(Collection entries)
===

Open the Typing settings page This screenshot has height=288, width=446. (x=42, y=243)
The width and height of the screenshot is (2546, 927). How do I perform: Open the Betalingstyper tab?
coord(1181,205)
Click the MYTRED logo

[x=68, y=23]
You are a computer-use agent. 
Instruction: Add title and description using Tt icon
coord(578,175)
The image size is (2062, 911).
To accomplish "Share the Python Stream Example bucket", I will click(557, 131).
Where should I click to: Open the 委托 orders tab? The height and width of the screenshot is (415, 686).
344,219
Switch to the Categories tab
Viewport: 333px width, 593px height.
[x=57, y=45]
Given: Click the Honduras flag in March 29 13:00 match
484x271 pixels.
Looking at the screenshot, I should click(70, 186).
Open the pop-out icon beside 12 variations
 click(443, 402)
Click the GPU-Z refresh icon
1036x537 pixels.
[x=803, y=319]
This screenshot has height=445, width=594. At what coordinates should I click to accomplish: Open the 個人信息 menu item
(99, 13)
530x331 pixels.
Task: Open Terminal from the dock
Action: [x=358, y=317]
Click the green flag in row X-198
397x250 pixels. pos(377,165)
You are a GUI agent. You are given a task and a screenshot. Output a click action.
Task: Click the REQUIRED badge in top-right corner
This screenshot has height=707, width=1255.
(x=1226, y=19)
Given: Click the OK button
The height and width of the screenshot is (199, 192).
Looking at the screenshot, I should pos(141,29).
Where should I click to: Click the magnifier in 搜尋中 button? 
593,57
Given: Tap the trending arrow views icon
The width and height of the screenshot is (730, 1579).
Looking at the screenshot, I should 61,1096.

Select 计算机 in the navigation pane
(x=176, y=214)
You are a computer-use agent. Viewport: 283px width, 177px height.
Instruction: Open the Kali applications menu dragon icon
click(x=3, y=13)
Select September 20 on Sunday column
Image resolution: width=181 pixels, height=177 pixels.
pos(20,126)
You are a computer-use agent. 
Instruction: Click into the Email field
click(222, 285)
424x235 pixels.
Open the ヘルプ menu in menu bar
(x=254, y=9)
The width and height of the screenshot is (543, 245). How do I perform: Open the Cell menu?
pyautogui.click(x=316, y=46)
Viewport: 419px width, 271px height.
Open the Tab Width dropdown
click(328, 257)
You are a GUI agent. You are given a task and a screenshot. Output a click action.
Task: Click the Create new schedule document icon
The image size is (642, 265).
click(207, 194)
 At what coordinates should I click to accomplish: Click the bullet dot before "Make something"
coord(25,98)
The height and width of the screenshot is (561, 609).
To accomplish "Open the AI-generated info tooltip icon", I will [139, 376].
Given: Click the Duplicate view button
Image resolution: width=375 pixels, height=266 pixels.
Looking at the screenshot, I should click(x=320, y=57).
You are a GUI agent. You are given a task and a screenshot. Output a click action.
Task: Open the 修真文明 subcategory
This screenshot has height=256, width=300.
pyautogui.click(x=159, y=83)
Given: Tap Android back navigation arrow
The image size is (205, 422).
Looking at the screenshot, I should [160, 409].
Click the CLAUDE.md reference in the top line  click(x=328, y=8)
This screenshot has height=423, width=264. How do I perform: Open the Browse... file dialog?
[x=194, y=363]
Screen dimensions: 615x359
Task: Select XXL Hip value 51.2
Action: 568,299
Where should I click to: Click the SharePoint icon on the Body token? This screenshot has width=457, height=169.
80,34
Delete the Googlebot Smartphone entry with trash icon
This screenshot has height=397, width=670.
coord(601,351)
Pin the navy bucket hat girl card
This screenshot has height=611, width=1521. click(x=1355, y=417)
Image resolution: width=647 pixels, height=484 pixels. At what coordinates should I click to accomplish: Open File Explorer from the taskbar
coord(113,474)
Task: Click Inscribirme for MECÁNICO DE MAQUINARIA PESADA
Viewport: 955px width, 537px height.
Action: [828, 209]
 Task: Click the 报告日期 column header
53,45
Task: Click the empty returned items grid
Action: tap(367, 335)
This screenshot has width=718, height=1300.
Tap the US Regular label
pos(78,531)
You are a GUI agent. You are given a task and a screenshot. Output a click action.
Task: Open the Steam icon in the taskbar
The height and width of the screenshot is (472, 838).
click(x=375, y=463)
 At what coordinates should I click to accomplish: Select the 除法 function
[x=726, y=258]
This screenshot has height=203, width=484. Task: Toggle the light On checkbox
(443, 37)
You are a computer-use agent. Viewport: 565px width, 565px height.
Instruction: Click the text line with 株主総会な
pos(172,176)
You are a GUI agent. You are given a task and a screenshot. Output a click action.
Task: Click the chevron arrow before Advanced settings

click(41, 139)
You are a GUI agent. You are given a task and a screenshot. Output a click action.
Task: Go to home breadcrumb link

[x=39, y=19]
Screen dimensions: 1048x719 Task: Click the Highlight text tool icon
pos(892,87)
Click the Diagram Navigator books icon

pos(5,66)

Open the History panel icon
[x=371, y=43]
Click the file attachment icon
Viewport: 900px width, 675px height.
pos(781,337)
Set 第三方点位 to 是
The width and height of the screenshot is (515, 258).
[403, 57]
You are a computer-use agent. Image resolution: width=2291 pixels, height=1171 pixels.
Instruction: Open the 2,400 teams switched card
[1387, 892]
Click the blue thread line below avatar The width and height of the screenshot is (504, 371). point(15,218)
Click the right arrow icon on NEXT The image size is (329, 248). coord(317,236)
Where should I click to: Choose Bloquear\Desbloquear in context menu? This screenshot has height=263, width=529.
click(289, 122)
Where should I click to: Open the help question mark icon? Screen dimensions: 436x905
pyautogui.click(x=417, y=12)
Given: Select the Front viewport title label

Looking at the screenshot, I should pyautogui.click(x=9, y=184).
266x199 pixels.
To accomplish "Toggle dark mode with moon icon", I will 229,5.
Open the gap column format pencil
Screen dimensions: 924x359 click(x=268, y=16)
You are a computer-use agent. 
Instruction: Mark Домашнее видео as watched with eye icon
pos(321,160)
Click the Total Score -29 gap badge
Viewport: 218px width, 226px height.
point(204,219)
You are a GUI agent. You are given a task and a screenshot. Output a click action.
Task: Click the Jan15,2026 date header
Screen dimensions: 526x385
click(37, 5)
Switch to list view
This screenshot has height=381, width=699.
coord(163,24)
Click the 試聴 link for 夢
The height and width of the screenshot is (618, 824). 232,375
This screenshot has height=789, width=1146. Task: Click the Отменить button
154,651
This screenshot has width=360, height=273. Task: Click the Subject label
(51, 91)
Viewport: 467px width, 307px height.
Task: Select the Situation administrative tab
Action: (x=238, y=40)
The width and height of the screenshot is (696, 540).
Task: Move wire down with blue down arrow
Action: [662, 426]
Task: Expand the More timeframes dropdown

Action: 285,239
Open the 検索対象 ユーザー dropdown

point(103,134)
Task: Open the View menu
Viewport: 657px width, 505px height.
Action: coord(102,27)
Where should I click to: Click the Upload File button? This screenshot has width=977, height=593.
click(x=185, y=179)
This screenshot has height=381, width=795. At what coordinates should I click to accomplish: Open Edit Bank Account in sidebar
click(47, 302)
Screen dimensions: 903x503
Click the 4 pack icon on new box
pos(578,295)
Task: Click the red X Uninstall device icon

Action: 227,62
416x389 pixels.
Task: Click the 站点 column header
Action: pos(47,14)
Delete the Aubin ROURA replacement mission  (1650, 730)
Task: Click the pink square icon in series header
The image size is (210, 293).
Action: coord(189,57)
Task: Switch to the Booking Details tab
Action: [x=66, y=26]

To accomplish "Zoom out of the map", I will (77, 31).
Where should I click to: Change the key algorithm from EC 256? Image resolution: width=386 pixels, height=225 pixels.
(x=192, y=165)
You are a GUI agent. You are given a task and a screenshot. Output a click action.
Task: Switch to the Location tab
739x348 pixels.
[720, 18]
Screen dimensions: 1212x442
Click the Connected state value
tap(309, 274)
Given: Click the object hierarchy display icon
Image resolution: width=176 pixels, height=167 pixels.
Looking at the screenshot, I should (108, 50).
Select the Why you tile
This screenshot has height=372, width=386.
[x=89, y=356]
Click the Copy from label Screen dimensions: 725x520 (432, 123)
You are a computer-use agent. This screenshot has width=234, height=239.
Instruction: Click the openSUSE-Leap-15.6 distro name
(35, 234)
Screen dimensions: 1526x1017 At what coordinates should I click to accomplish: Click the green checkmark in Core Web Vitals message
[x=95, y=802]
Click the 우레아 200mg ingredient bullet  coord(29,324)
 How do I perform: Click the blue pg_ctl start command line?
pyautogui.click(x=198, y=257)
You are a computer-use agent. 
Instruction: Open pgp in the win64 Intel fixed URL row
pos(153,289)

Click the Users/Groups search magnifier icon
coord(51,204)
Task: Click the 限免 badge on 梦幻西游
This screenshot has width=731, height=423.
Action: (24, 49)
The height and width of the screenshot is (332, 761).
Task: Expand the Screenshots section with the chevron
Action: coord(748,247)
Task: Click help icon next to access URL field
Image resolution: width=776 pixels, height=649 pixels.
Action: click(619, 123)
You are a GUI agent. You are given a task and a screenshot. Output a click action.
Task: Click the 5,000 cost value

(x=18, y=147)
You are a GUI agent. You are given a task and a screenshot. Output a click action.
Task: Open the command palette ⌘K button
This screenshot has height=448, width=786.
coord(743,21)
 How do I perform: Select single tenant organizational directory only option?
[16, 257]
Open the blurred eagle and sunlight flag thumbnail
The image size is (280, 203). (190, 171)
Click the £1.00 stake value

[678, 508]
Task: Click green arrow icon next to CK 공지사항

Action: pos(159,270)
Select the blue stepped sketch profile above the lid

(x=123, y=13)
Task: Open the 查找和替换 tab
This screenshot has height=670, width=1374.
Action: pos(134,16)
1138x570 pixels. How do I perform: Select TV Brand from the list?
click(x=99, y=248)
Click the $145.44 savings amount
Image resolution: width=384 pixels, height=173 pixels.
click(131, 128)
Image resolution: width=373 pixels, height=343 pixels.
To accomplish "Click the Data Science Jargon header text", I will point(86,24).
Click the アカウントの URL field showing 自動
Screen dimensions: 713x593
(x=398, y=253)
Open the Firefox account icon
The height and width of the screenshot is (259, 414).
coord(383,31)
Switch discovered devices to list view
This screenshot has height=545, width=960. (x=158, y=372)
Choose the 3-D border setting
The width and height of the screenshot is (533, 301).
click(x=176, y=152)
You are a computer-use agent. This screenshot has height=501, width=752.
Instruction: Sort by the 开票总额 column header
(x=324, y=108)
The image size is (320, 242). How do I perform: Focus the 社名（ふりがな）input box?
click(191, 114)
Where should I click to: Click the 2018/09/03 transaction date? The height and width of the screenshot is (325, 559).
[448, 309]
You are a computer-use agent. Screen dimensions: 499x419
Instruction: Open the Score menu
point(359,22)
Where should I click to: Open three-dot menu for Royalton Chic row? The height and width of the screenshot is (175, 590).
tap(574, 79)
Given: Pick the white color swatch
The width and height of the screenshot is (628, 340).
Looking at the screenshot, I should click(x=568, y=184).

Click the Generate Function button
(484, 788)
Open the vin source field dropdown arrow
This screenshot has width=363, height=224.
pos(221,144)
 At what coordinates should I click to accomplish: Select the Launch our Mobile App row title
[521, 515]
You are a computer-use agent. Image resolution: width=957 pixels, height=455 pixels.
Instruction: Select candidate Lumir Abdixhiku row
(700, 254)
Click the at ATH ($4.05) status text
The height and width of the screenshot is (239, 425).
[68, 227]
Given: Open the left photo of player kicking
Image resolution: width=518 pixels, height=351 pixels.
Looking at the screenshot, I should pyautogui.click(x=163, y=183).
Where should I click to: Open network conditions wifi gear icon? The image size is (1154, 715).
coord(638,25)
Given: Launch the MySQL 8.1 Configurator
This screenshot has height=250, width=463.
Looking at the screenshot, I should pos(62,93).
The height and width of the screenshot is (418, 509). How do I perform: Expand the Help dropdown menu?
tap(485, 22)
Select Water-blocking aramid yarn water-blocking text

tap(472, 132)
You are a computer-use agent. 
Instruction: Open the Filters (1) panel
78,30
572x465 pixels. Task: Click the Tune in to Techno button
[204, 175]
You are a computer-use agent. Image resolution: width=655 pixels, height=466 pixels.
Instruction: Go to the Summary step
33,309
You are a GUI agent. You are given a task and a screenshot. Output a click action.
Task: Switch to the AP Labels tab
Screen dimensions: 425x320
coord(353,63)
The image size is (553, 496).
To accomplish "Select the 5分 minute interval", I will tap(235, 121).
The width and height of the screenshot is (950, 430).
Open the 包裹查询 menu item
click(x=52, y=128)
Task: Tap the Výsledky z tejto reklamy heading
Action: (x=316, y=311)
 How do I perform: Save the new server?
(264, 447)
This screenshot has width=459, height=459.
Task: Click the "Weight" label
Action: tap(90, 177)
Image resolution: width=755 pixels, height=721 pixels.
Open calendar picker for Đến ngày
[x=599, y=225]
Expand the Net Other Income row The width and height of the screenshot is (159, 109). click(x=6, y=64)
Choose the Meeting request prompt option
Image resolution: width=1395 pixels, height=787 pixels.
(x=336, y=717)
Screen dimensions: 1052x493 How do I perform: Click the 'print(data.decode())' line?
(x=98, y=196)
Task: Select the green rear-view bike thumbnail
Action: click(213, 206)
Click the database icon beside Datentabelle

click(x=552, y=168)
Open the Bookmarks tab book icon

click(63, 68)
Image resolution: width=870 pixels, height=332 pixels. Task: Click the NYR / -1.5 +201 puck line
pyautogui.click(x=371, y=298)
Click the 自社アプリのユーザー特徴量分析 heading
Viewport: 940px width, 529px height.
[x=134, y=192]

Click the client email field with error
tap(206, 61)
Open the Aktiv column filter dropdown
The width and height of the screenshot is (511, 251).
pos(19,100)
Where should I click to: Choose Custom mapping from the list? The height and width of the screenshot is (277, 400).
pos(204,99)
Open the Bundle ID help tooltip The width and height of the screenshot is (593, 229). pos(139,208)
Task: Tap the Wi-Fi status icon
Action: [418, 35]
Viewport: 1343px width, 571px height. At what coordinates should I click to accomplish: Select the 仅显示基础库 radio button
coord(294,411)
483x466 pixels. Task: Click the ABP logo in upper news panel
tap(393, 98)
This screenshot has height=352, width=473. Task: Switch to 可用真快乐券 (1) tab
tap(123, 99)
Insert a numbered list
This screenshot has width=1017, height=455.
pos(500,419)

===

◆ **Work required**
Scan the records above for lines with the word "Delete". Then report how many there are, as a bare number.

◆ **Solution for this problem**
2